BEGIN Records for the exercise

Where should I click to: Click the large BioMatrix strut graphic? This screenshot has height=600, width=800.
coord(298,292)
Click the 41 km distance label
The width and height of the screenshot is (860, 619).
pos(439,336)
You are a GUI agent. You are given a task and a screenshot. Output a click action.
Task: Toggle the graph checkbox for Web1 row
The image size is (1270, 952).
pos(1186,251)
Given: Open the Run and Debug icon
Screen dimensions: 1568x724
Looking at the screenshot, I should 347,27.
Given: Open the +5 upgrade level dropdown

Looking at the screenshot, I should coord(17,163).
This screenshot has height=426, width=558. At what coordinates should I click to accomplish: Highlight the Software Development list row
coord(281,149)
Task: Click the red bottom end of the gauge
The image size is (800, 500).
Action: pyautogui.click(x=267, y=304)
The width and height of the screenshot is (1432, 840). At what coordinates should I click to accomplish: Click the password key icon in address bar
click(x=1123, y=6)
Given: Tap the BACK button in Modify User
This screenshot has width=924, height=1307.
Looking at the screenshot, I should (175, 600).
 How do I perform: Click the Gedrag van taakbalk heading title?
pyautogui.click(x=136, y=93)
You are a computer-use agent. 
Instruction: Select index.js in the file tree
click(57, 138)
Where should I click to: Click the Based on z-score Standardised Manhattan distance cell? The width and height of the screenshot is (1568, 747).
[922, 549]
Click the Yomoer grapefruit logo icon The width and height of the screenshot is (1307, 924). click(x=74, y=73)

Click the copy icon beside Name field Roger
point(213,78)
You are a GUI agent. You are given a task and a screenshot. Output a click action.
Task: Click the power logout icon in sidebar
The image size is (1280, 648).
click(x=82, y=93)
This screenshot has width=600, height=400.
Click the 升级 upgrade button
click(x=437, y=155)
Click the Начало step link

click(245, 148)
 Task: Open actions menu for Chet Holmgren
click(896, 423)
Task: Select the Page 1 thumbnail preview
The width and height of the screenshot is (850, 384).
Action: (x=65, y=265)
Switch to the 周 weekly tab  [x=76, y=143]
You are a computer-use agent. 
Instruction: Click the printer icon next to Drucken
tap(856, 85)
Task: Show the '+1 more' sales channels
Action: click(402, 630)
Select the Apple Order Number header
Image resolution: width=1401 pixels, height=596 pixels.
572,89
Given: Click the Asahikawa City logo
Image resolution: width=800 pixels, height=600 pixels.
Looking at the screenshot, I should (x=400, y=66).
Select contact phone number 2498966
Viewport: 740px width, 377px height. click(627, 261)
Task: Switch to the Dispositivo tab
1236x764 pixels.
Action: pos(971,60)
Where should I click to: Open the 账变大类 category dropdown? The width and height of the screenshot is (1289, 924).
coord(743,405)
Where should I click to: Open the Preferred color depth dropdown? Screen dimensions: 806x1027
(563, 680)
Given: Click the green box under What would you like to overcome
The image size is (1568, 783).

END Records for the exercise

> [Instructions to follow]:
Lines with the word "Switch": how many appear in the data? State only the number.

> [Task answer]:
2